More spending money in the local economy
Scott Bailey, also a regional economist for the Employment Security Department, said boosting the minimum wage allows workers to spend more money in the local economy.
“(Maybe) I’ve put off getting my car fixed, or gone without an oil change, or day care costs just went up,” he said. “And now we finally have a little bit to splurge to take the kids out to a meal for a birthday, or can spend a little more at holidays to get gifts.”
Elizabeth Dirks, a barista at Pelican Bay Books & Coffeehouse, said when she moved to the area from the Midwest, the higher wage seemed like a lot at first. But she found it was needed to keep up with the higher cost of living.
“Minimum wage increase is not extra spending money — it’s rent and money to feed yourself,” she said. “Any increase is a help.”
More minimum-wage changes to come
In 2021, the state will start making annual cost-of-living adjustments to the minimum wage.
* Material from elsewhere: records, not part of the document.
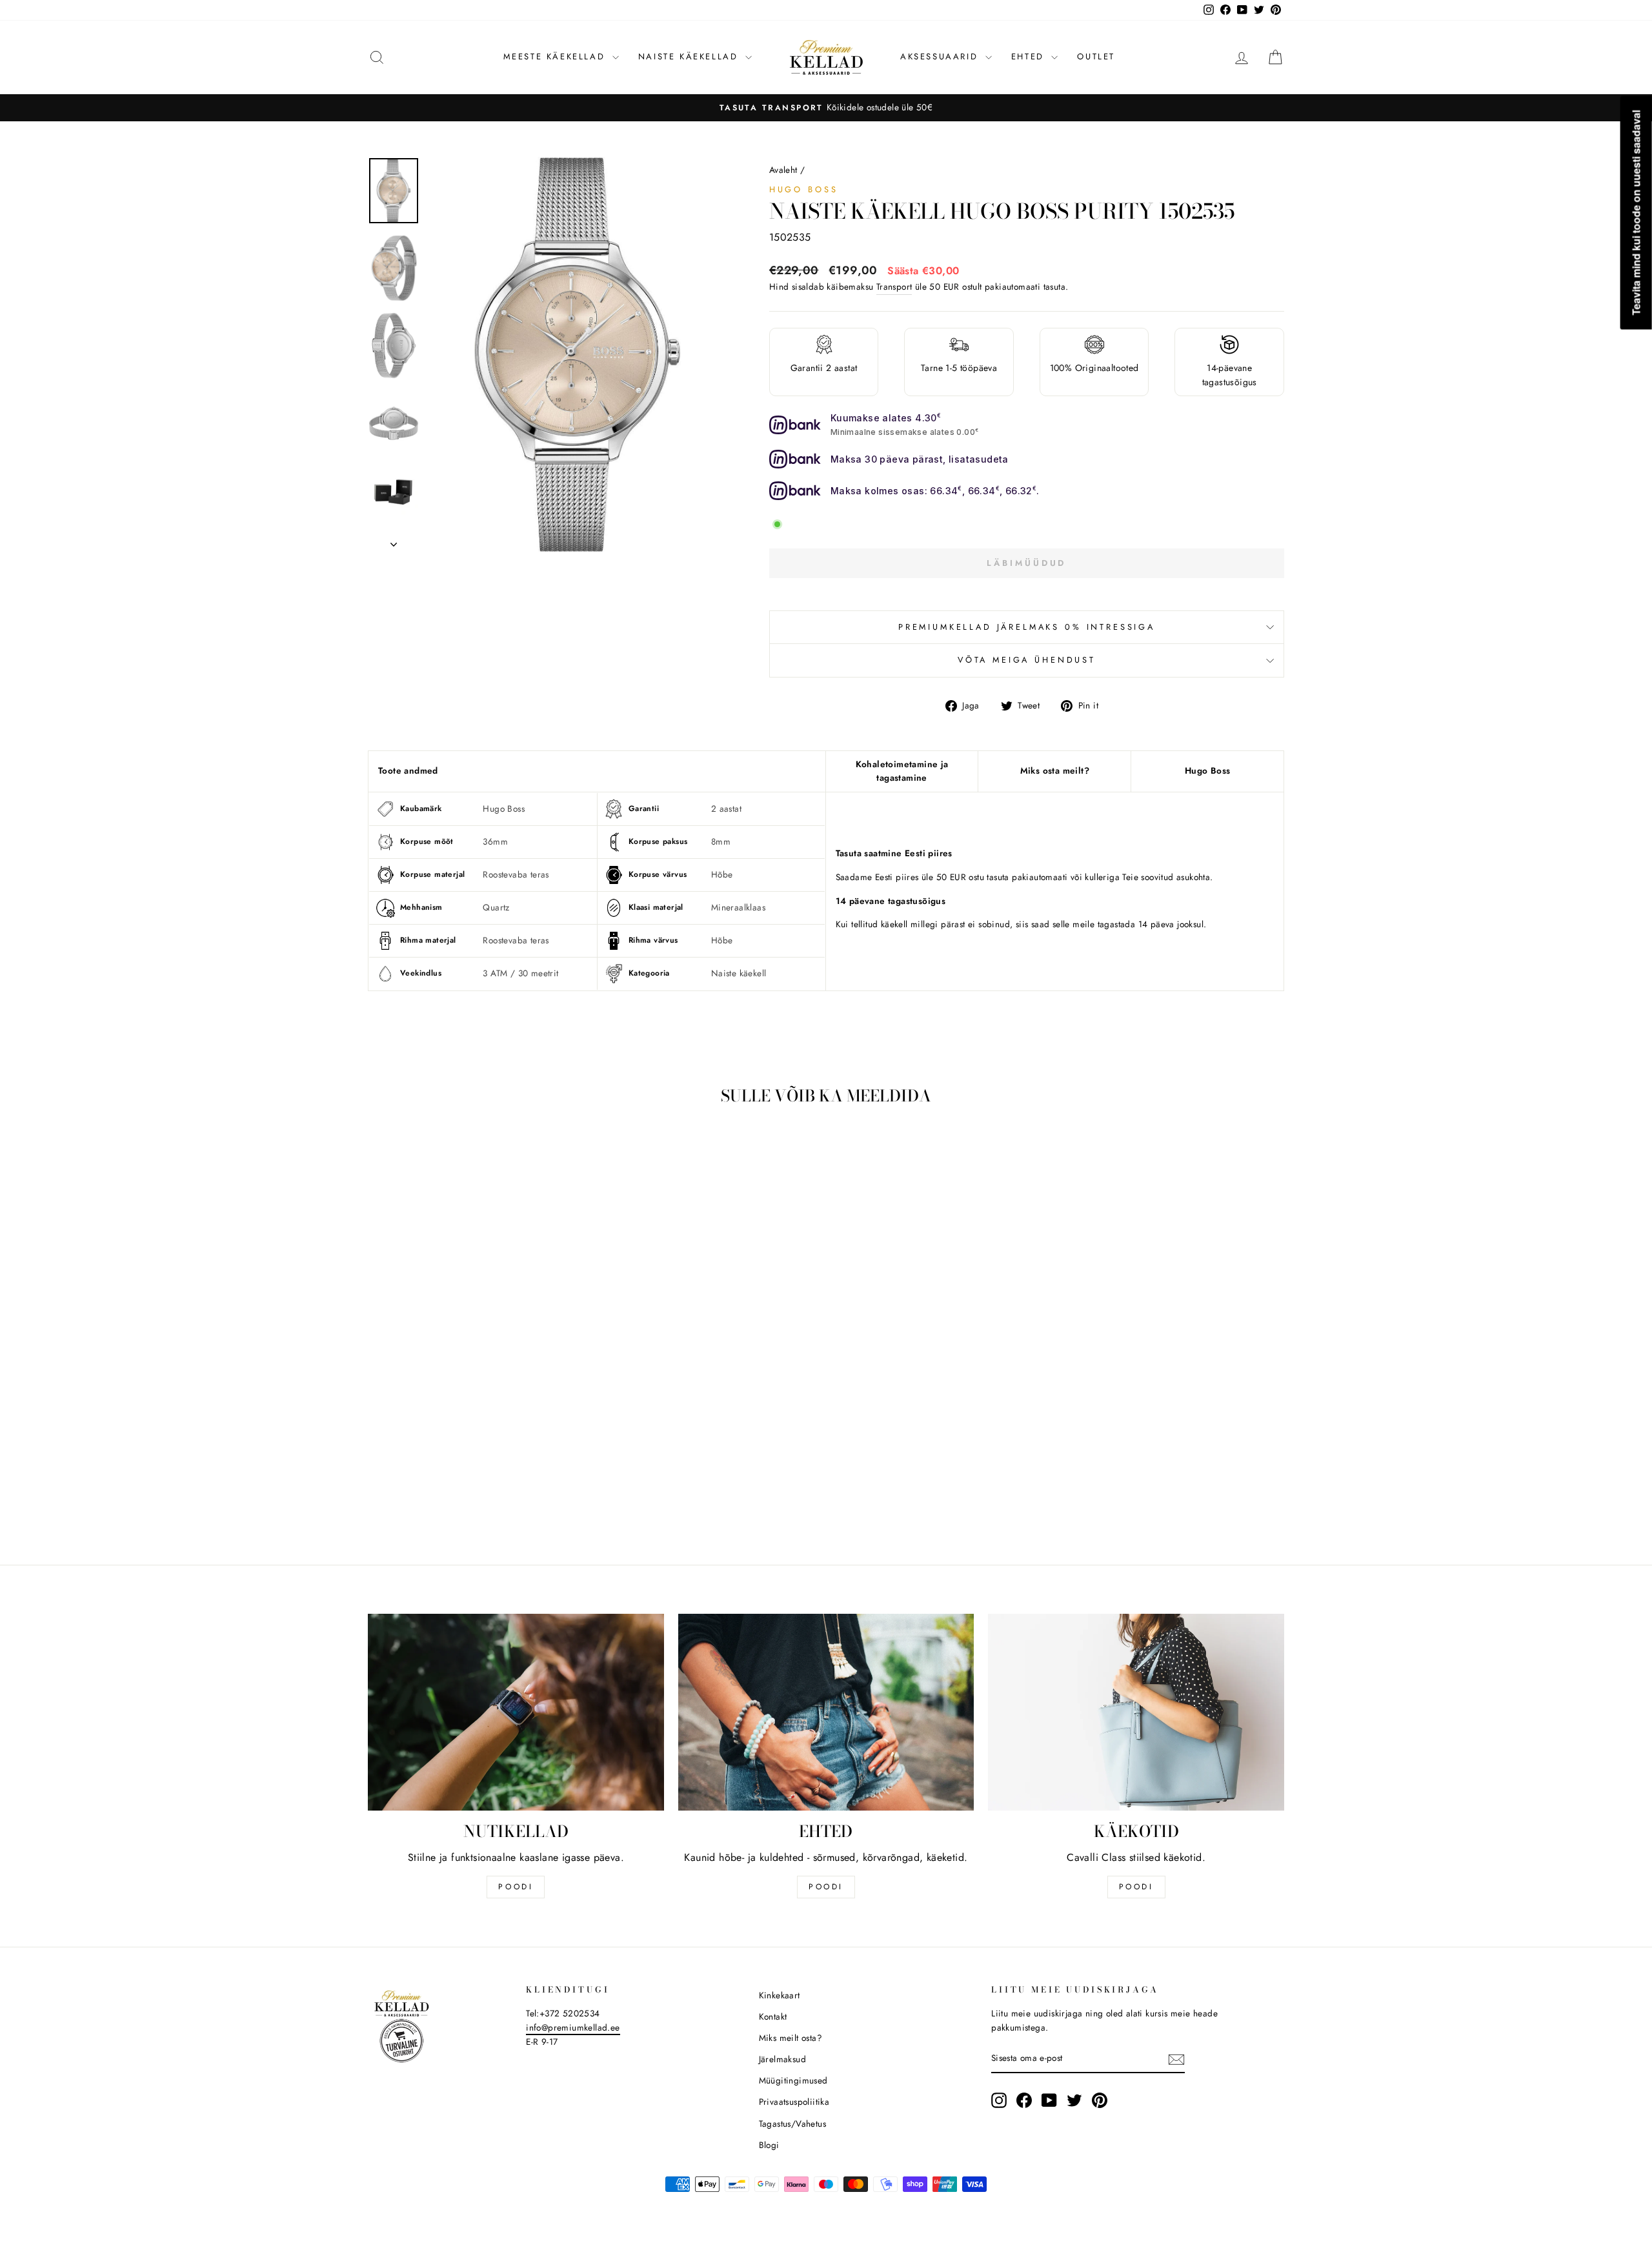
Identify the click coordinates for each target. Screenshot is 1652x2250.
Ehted (1030, 56)
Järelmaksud (782, 2059)
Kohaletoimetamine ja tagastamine (902, 771)
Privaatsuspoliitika (794, 2101)
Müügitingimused (793, 2080)
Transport (894, 286)
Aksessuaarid (941, 56)
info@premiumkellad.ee (573, 2027)
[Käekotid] (1136, 1712)
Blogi (769, 2144)
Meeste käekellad (556, 56)
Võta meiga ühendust (1027, 660)
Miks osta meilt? (1054, 770)
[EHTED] (826, 1712)
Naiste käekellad (690, 56)
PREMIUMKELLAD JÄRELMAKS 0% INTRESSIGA (1026, 627)
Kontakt (773, 2016)
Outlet (1096, 56)
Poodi (826, 1887)
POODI (515, 1887)
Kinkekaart (779, 1995)
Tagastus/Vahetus (792, 2123)
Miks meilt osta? (790, 2037)
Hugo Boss (803, 189)
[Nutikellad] (516, 1712)
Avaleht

Tim Church, spokesperson for state Department of Labor & Industries, said the average cost-of-living adjustment to the minimum wage will be about a 2% increase a year.
In January, employers will have to adjust to another change — a recent revision to the federal overtime exemption rule. Starting in 2020, businesses must pay salaried workers who perform certain job duties at least $684 a week, or $35,568 a year, to exempt them from overtime pay, according to Labor & Industries.
The state’s new overtime pay rule, which was updated this month, requires the salary threshold for overtime-exempt employees to rise in increments to get to 2.5 times the state minimum wage by 2028.
The department stated that employers have the following options: Raise the employee’s salary to meet the new threshold, convert workers to nonexempt salary or hourly and pay overtime for hours worked more than 40 in a week, or limit hours to reduce overtime costs.